# [REQUIREMENT]
Copy out the entries below exactly as they stand, but only from the line containing "Given: Click the user avatar G circle" through the line containing "This screenshot has width=1343, height=625.".

(GIVEN RECORDS)

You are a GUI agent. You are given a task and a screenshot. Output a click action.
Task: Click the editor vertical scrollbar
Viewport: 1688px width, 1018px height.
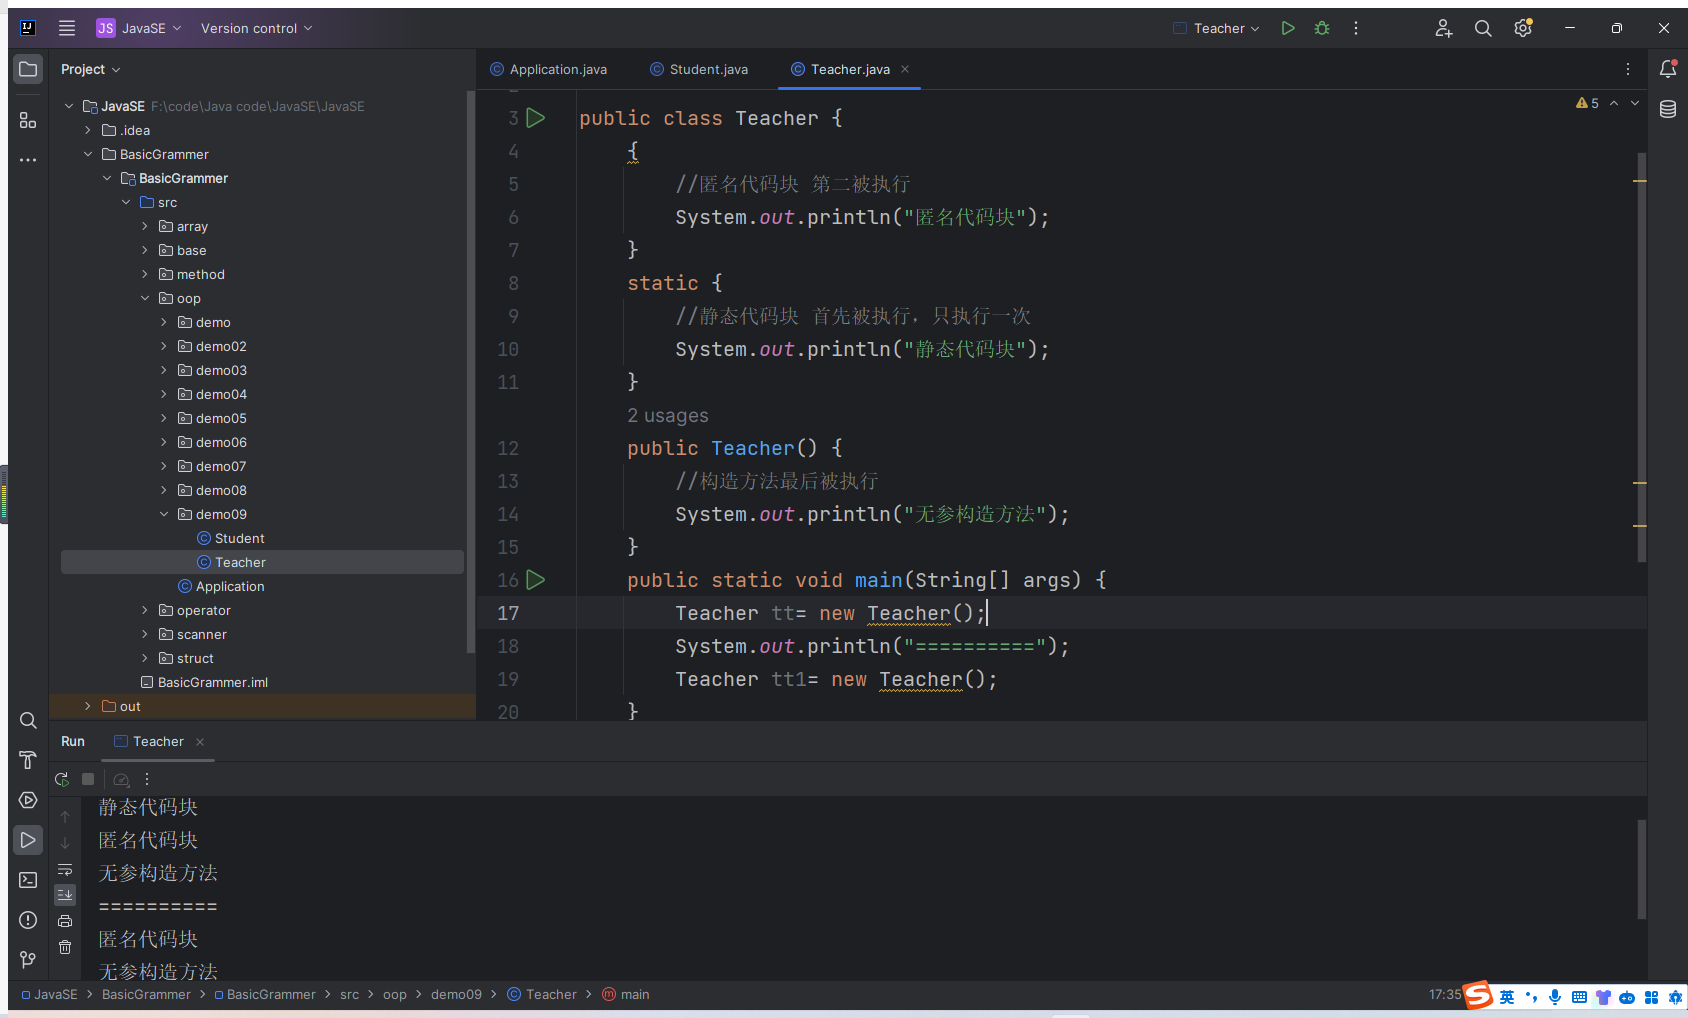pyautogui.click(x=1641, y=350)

(End GIVEN RECORDS)
(GIVEN RECORDS)

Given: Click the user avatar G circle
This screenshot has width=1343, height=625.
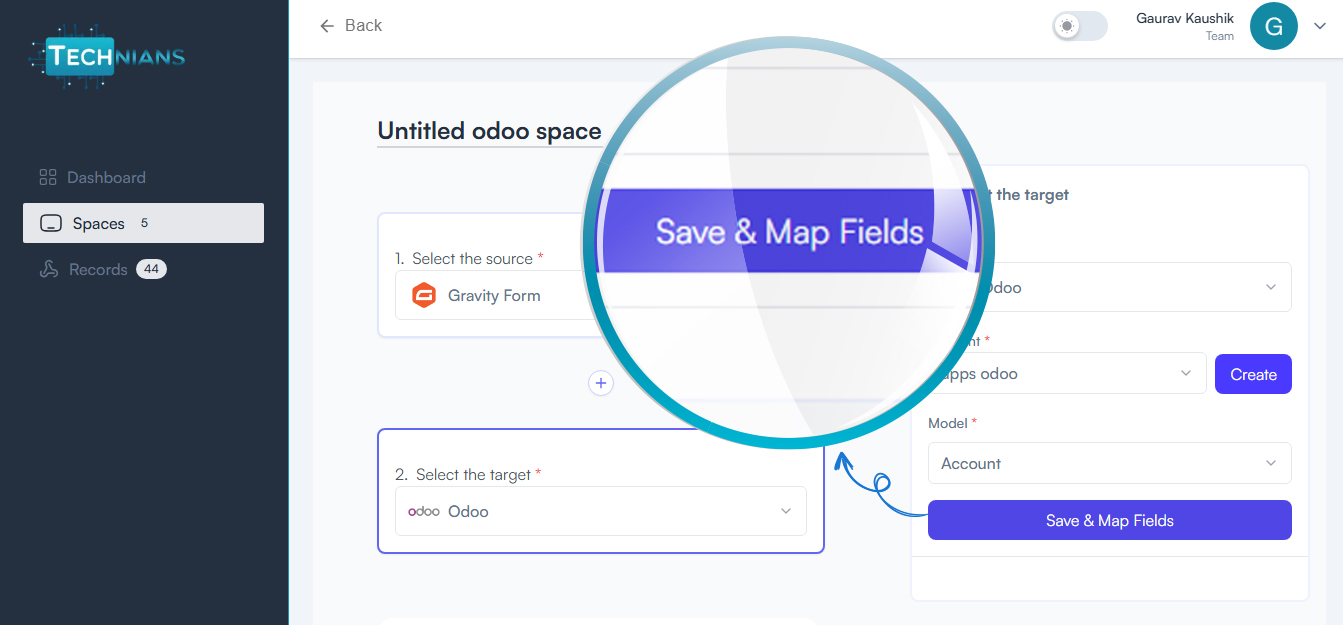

(End GIVEN RECORDS)

# [EXERCISE RESULT]
Given: Click the user avatar G circle
This screenshot has width=1343, height=625.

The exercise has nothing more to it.